• [PASSAGE]:
◆ ◆ ◆ ◆ ◆
Mercenaries were added with the Seeds of Destruction expansion in October 2008. They are player-controlled NPC's which act as group members.
| Contents [hide] |
Mercenaries are NPC's for hire that will aid adventurers in their heroic endeavors. Their levels and abilities will scale appropriately and they will think and act for themselves with limited player guidance. They are designed for extra support or extra muscle in PvE encounters.
Unlike player pets, these NPC's are not directly controllable by players, though the player can give them general orders, but rather function like a normal party member including taking up a group slot and taking a share of the experience.
Mercenary Liaisons can be found in all starting cities and will allow you to hire mercenaries based on their race. The Liaisons within the Plane of Knowledge and Oceangreen Village will allow you to hire mercenaries of any player race. These merchants can be found using the Find ability.
| Seeds of Destruction |
|---|
| The Seeds of Destruction expansion is required to access this content. Live: October 21, 2008 |
Healer Mercenary: Healer mercenaries prefer to heal their owner and others in the group rather than engage directly in combat. These mercenaries can also resurrect players upon death.
◆ ◆ ◆ ◆ ◆
• [SOURCE MATERIAL]:
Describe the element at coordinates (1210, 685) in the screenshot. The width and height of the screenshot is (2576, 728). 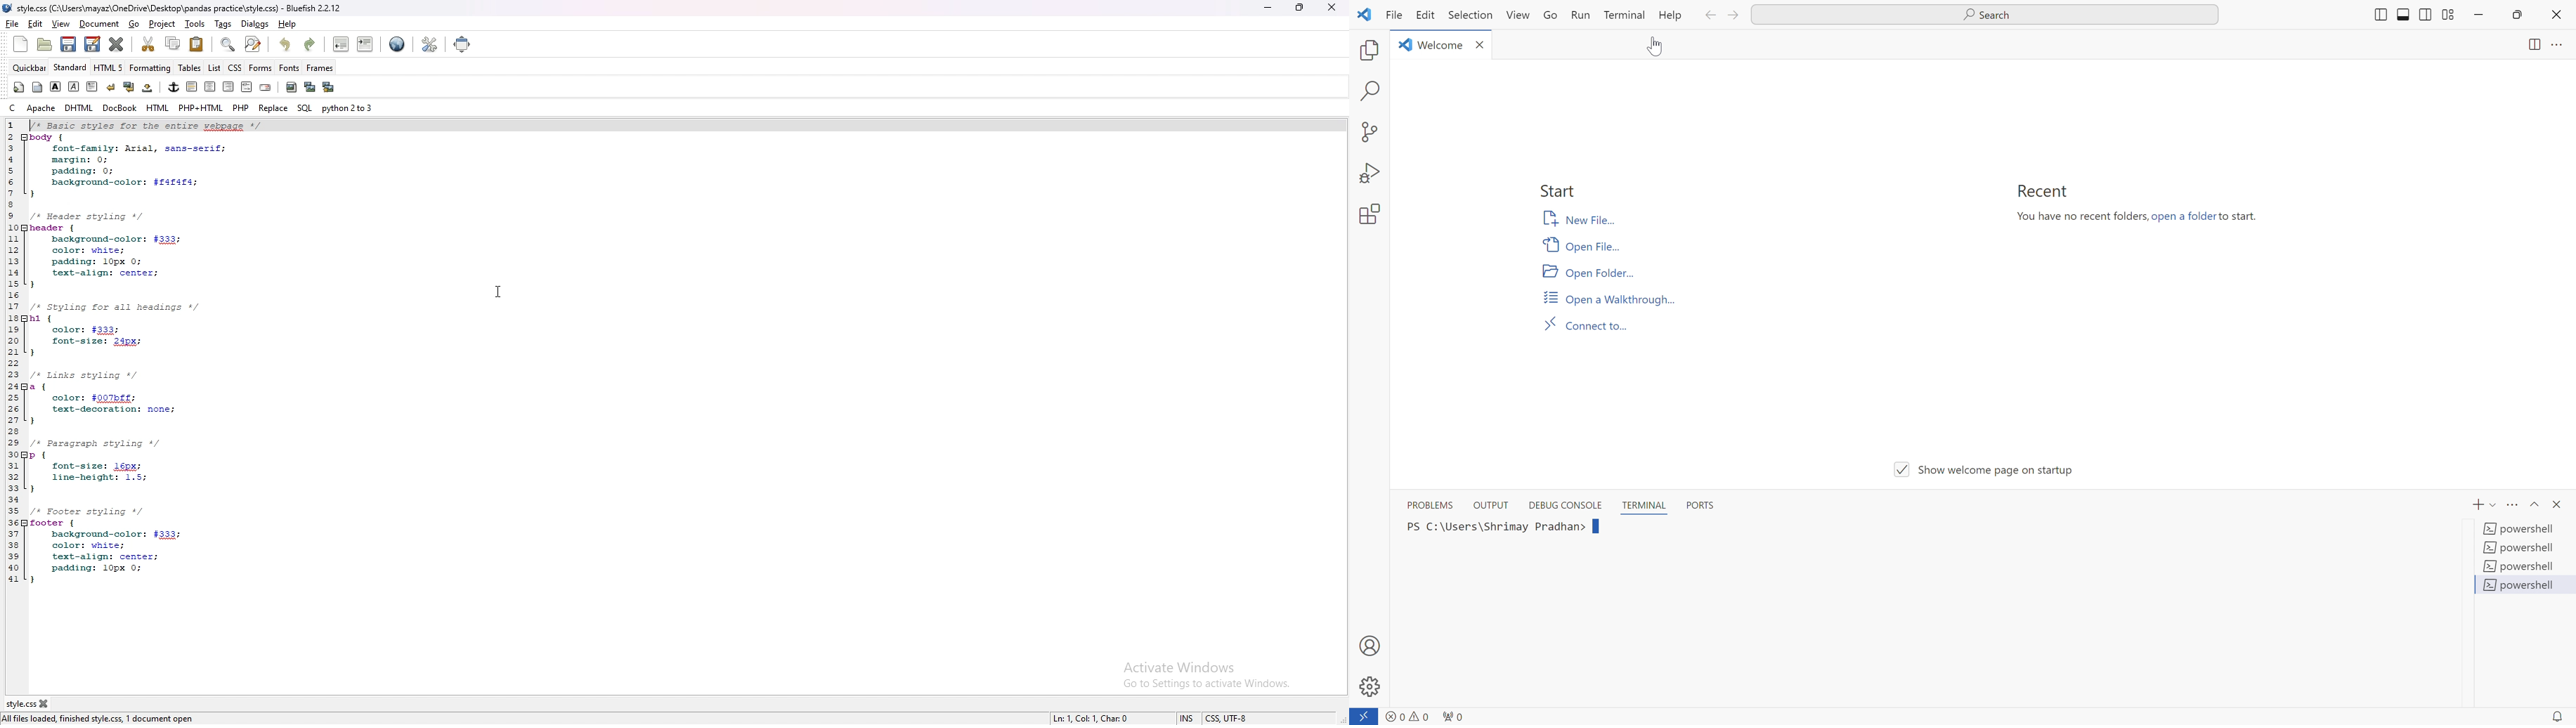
◆ ◆ ◆ ◆ ◆
• [REQUIRED ACTIONS]:
a. From the passage about mercenaries, list every place it names where Mercenary Liaisons can be found.
b. Write the next part of the passage about mercenaries, following on from its final sentence on healer mercenaries.

• [ANSWERS BY TASK]:
a.
- All starting cities
- The Plane of Knowledge
- Oceangreen Village

b.
Tank Mercenary: Tank mercenaries prefer to melee. They will taunt if it is set to the main tank role. Though it will still attack and behave as a secondary tank if it is not set as main tank.
DPS Mercenaries: DPS mercenaries lend good DPS to a group or a solo player encounter. Currently there is a Rogue-type and a Wizard-type.
Mercenaries can be suspended like a pet. There are some zones that will automatically suspend your mercenaries upon entering the zone.
There are currently three classes of mercenaries: Healer, Tank and DPS. The Healer and Tank mercenaries are similar to the Cleric and Warrior classes, the two most needed classes in the game. The DPS classes available are similar to the Rogue and Wizard classes.
The Healer and Tank classes having been seen to be viable alternatives to grouping (as opposed to being preferred over grouping), the DPS class has now been added to the original two. Between them these provide viable alternatives to grouping (please see bottom of this page to see added DPS mercenary details).
This will allow any two classes to get together, and instantly have a group with a viable tank and healer, or a Melee to hire a healer to "Solo" or a healer to hire a tank, again to "solo", etc. Alternatively, the DPS class can be used to flesh out a duo for faster kills.
There is a platinum cost associated with purchasing a mercenary. There is also a smaller recurring charge associated with upkeep (charged every 15 minutes). You can see the costs before hiring them. The amount you'll pay should be recoverable through normal experiencing and vendor-loot drops.
Mercenaries level up as you do. As you both increase in levels your recurring cost will adjust to the new levels.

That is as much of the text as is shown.